### [Given data]
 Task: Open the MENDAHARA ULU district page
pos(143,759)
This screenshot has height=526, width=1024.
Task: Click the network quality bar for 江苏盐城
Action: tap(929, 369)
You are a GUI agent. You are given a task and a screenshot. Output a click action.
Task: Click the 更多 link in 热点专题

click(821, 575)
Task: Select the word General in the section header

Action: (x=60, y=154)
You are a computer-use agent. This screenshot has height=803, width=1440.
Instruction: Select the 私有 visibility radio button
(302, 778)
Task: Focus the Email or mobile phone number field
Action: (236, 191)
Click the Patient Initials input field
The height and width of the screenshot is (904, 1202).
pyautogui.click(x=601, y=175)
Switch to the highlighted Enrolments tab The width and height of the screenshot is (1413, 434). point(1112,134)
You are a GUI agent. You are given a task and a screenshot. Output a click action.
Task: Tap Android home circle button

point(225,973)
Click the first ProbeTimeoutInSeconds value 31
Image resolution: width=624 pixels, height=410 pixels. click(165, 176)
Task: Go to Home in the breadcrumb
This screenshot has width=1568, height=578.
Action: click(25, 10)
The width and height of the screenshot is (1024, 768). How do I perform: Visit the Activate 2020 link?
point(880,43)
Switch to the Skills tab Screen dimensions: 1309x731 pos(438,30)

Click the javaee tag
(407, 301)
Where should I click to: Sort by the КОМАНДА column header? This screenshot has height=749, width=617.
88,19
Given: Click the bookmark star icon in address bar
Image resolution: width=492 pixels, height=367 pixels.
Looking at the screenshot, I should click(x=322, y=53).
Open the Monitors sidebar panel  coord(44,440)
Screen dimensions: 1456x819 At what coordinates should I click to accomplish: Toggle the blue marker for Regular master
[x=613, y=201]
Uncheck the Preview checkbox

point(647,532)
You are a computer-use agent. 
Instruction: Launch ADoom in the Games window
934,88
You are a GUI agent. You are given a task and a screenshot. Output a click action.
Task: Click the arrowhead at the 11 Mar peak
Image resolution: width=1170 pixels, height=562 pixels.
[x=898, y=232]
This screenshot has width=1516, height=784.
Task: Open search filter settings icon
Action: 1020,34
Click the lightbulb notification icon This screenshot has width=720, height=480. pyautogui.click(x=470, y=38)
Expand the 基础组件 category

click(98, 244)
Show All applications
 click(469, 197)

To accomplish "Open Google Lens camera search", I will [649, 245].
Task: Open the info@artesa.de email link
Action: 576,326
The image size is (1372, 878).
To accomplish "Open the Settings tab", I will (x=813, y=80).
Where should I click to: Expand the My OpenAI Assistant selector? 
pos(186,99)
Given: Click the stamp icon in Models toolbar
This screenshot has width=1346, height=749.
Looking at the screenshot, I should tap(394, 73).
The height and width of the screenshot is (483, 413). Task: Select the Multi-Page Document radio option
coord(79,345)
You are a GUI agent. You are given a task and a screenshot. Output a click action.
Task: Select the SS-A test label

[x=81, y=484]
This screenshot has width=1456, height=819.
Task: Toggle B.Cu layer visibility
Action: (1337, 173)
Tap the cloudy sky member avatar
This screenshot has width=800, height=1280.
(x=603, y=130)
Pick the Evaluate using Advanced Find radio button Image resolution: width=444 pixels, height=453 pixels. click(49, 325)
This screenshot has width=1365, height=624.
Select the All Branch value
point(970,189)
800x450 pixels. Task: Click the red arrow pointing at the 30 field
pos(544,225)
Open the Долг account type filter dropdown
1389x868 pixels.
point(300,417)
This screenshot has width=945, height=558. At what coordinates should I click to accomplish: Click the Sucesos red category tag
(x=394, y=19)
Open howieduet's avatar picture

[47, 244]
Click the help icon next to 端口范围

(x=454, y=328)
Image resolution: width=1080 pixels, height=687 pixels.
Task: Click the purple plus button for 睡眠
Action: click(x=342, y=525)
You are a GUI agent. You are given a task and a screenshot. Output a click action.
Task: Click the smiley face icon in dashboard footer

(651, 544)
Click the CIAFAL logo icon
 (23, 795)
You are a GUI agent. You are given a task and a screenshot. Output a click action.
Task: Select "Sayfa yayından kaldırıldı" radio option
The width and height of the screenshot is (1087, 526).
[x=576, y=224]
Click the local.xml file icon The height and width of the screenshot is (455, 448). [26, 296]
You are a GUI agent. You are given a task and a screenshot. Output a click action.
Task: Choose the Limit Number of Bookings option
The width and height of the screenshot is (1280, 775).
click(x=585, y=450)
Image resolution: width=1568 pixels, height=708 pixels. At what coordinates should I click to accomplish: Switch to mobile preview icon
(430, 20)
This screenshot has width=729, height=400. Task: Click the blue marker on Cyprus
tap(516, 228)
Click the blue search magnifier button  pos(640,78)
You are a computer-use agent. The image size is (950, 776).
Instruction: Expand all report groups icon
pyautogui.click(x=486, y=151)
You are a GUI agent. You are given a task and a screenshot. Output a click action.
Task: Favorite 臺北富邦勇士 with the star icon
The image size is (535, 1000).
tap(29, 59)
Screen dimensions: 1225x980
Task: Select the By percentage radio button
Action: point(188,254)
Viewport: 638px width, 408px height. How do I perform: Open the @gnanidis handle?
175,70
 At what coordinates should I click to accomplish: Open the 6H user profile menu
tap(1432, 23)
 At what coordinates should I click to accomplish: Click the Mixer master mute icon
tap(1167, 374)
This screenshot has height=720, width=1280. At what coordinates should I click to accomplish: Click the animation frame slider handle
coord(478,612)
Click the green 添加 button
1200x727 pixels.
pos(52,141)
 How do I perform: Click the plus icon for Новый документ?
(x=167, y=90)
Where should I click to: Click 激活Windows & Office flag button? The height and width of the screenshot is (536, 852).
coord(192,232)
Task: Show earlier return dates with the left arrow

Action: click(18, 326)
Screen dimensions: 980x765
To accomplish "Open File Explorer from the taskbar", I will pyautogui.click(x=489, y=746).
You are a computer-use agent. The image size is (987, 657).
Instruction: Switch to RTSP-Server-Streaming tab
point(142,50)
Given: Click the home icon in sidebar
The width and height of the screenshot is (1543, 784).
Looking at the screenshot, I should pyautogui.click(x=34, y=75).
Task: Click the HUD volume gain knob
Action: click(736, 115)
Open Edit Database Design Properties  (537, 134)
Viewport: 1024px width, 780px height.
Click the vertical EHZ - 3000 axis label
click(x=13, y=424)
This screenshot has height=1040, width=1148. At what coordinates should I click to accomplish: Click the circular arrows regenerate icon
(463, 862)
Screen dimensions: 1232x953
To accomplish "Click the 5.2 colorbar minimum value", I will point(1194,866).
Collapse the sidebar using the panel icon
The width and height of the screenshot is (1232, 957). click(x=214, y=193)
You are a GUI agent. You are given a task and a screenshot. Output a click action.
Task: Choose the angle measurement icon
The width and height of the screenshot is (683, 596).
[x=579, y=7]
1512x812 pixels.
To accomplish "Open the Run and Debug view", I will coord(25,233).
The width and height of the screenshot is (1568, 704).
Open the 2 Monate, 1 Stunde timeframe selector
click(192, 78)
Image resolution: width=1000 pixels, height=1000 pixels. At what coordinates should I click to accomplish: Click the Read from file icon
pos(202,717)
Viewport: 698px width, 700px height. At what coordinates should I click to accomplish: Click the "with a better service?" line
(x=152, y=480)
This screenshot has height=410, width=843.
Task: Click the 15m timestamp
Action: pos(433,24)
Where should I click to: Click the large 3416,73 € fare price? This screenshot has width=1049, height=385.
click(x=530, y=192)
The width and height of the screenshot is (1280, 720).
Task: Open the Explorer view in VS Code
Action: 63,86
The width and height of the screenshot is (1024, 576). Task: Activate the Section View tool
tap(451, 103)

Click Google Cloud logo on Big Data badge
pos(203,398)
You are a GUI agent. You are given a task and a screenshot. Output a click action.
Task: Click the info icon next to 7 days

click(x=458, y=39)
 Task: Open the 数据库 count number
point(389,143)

### [What is expected]
Every line above that holds the word "star" needs to be copied.

### [Output for this exercise]
Given: Click the bookmark star icon in address bar
Task: Favorite 臺北富邦勇士 with the star icon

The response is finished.